Volume 11, Number 3-4, August 2021, pages 60-67

Coexistence of Multiple Sclerosis and Alzheimer Disease Pathology: A Case Series

Multiple sclerosis (MS) is an inflammatory and degenerative disease typified by demyelination and axonal loss in the central nervous system (CNS). Recent advancements in the management of MS, combined with improved life expectancy in the general population, mean that today people with MS have close to normal lifespans [1, 2]. As these patients enter old age, they will likely suffer from the same diseases as other seniors. However, there exists a paucity of information describing the coexistence of MS with other age-related diseases [3], some of which, like MS, are relatively common, challenging to diagnose, and result in a major burden for patients, families, and society.

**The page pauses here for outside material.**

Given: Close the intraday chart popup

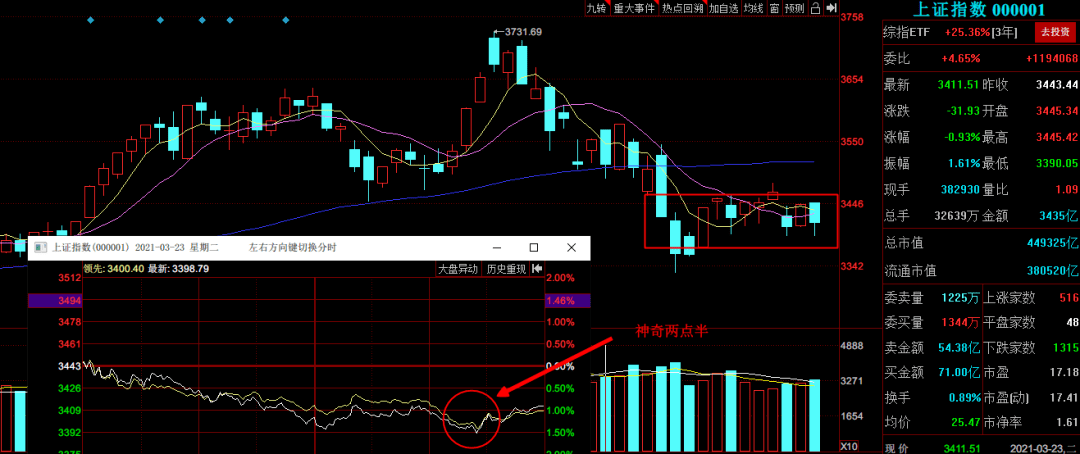Looking at the screenshot, I should (x=570, y=247).
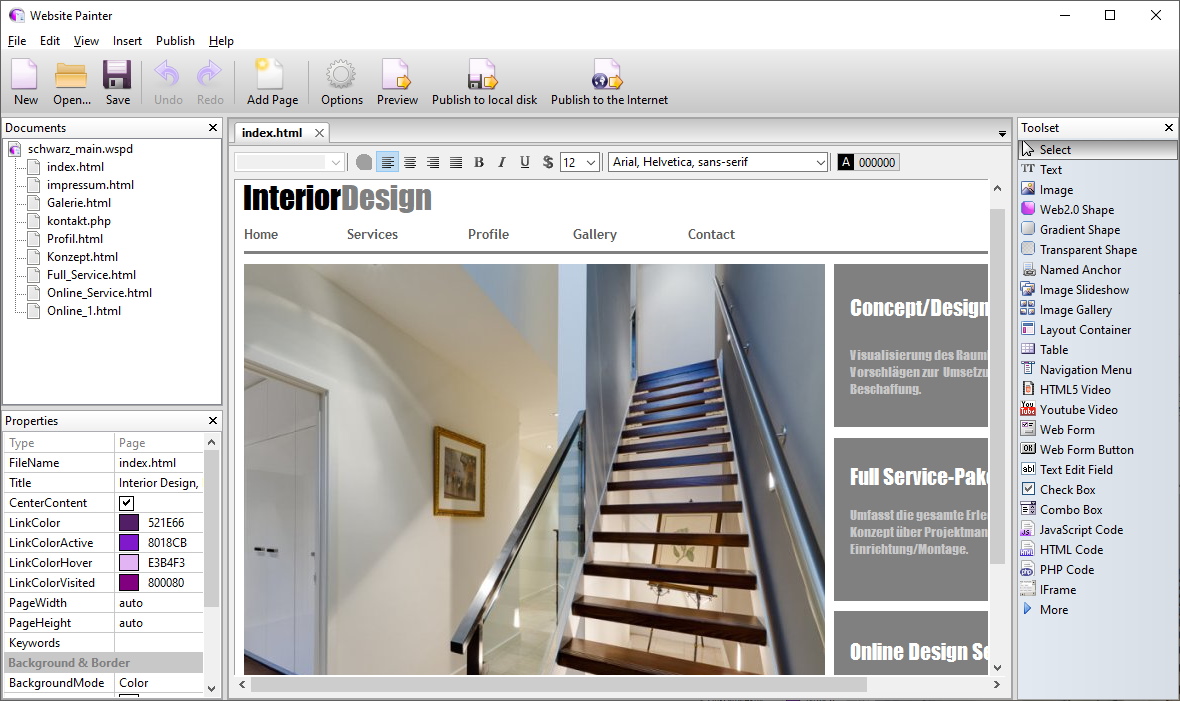
Task: Open impressum.html from the Documents list
Action: (87, 184)
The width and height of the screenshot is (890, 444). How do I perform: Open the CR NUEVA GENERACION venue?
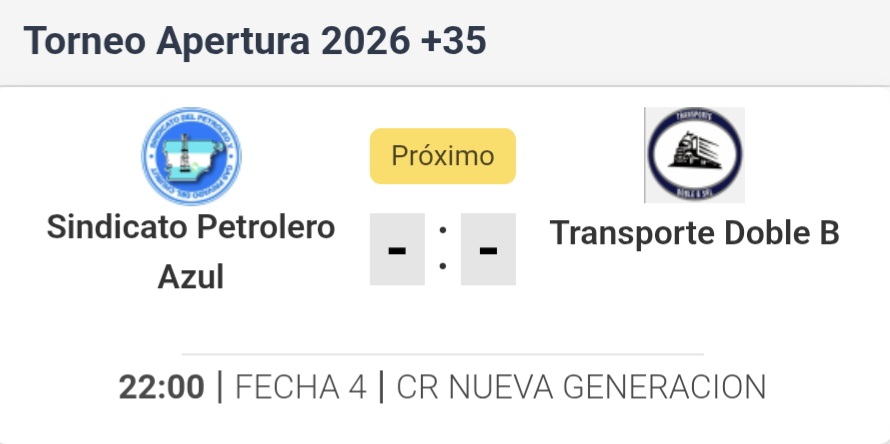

Alzheimer’s disease (AD) is a chronic progressive neurodegenerative disease and the most common cause of dementia in the Western world. There are over 46 million people living with dementia worldwide, the majority of which have AD, costing approximately $818 billion USD annually [4, 5]. The socioeconomic cost of MS is also significant, in part, because of its relatively young age at onset combined with a modest impact on life expectancy, hence individuals typically live decades with chronic disease [2, 6]. Due to its longevity, MS is the second most costly chronic condition behind congestive heart failure [7-9]. As our population ages, the number of people living with MS or AD will continue to rise [4, 10-12].

A diagnosis of both MS and AD can be challenging. Both diseases can exhibit similar symptoms, such as cognitive impairment, and AD can currently only be definitively diagnosed post-mortem [13, 14], although significant progress is being made with imaging techniques and biomarkers in vivo [15, 16]. Less than 10 published reports of patients with both MS and AD exist and there are no epidemiological studies reporting the prevalence and/or incidence of coexisting MS and AD [17]. Moreover, little is known about the clinical features of a person with both MS and AD. With the growing aging population, it will be critical to recognize if, and how, both conditions might present in the same individual to aid in therapy decisions and improve health outcomes.

In this paper, we searched an autopsy report database to find individuals with pathological features of both MS and AD. We then summarized the clinical and pathological information gleaned from medical records and autopsy reports in the form of a case series. The aim of the study is to show that these two common neurologic disorders can coexist and to describe the clinical and demographic features of an individual with both MS and AD pathology.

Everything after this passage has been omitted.